5 — Será Judas, para sempre, a nossa vergonha, — exclamou Tiago, arrimando-se ao bordão rústico, — muitas vezes ouço a argumentação de Pedro, que busca defendê-lo. Ouço e calo-me, porque, para mim, não existem palavras que o escusem. Esse traidor será um réu diante da Humanidade. Foi ele quem entregou o Mestre aos sacerdotes criminosos e provocou a tragédia do Gólgota. Não tem advogados, nem desculpas. Foi perverso, positivamente infame.
6 — Como se abalançou a semelhante absurdo? — Indagou o interlocutor, — tudo lhe dera o Senhor, em bênçãos eternas!
7 — Foi o espírito diabólico da ambição desregrada, — tornou Tiago, em voz firme, — Judas queria absorver a direção de nosso grupo, ombrear com os rabinos do Templo, cativar a simpatia dos romanos dominadores, criar uma organização financeira, submeter o próprio Senhor à sua vontade. Pedro costuma afirmar que o celerado não previa as consequências do ato de traição, nem alimentava o propósito de eliminar o Messias amado; contudo, não posso admitir a suposição. Judas, por certo, condenou o Senhor deliberadamente à morte, e talvez fosse ele o inspirador sutil dos tormentos na cruz. João e Pedro asseveram que o infeliz se arrependeu e chorou; entretanto, chego a duvidar. Um traidor como aquele não encontraria pranto nos olhos. Era demasiadamente perverso para sofrer por alguém.
8 — Com efeito, — observou Matias, — não devia passar de criminoso vulgar. A sua memória inspira-me compaixão e vergonha…
9 Depois de ligeira pausa, indagou:
— Chegou a vê-lo antes da morte?
— Não, — replicou Tiago, de maneira significativa, — e não sei se me comportaria fraternalmente se ainda o tivesse ante os olhos. O traidor morreu nos laços diabólicos que teceu com as próprias mãos. Devia descer aos infernos, como desceu, envolvido em trevas densas. Era um perverso gênio das potências inferiores.
10 — E os familiares desse homem cruel? — Interrogou Matias, curioso, — porventura lhe aprovaram a conduta satânica?
11 Tiago ia responder, mas alguma coisa lho impediu. O velho apóstolo arregalou os olhos, interrompeu a marcha e perguntou ao companheiro:
— Quem é aquele que vem lá, vestido em luz resplandecente?
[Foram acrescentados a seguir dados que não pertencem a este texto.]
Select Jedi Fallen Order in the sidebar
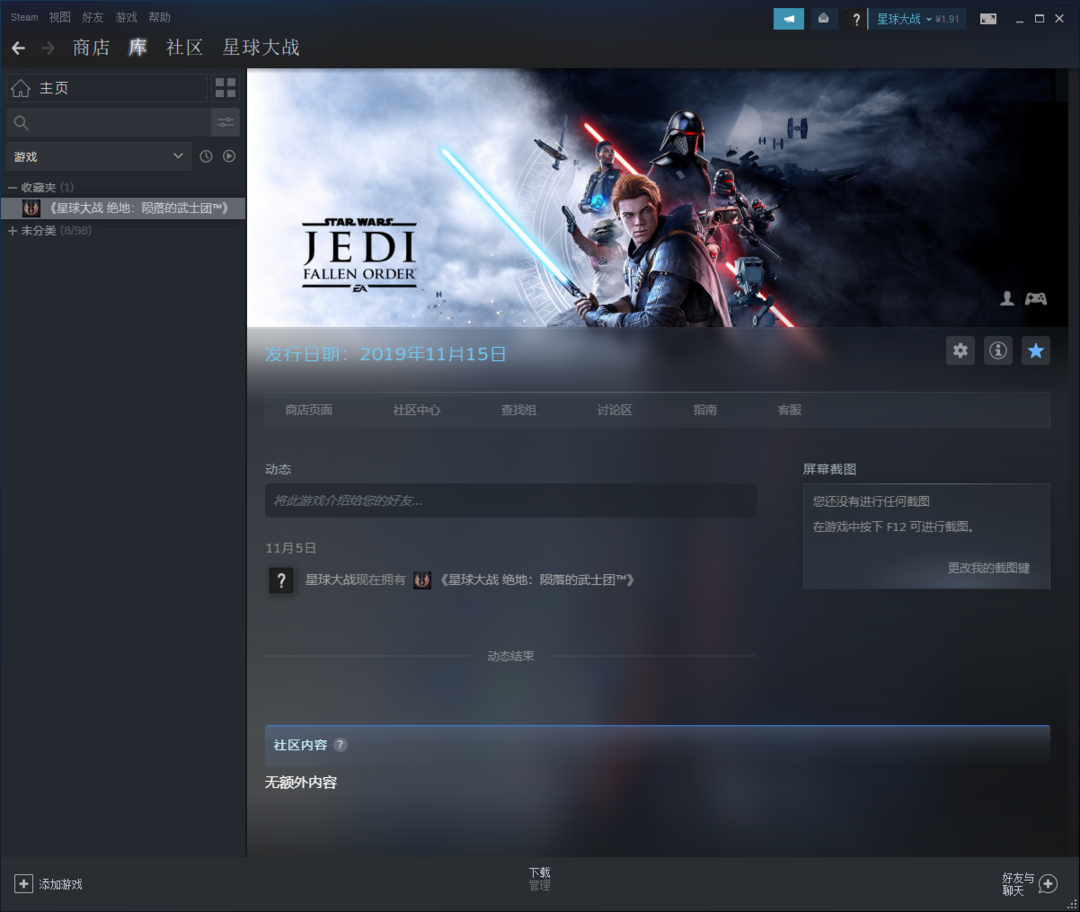Screen dimensions: 1080x912 pos(130,208)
12 Assombrado, Matias redarguiu:
— Também vejo, também vejo!…
13 Banhado, agora, em lágrimas Tiago reconheceu o Messias. Lembrou a narrativa dos discípulos, a caminho de Emaús, ajoelhou-se reverente, e falou baixinho:
— É o Senhor!
14 Aproximou-se Jesus com a majestosa beleza da espiritualidade sublime e parou, por instantes, ao lado dos companheiros. Contemplou-os, compassivamente, como Mestre afetuoso junto a dois aprendizes humildes. Matias chorava, sem força para erguer os olhos. Tiago, em pranto, ousou fixá-lo e rogou:
— Senhor, abençoai-nos!
15 Jesus estendeu a destra em sinal de amor e, como nada dissesse, o velho galileu considerou:
— Senhor, podemos voltar para Jerusalém, a fim de receber a vossa vontade e cumpri-la!
— Não, Tiago, — respondeu o Cristo, doce e firmemente, — não vou agora à cidade, sigo em missão de auxílio a Judas.
16 E sem acrescentar coisa alguma, continuou a excursão solitária, em sublime silêncio.
Nessa noite, quando voltou a Jerusalém, o velho Tiago insulou-se da comunidade, e, tomando os pergaminhos onde começara a escrever sua bela epístola à cristandade, ( † ) anotou, em lágrimas, suas famosas considerações sobre a língua humana.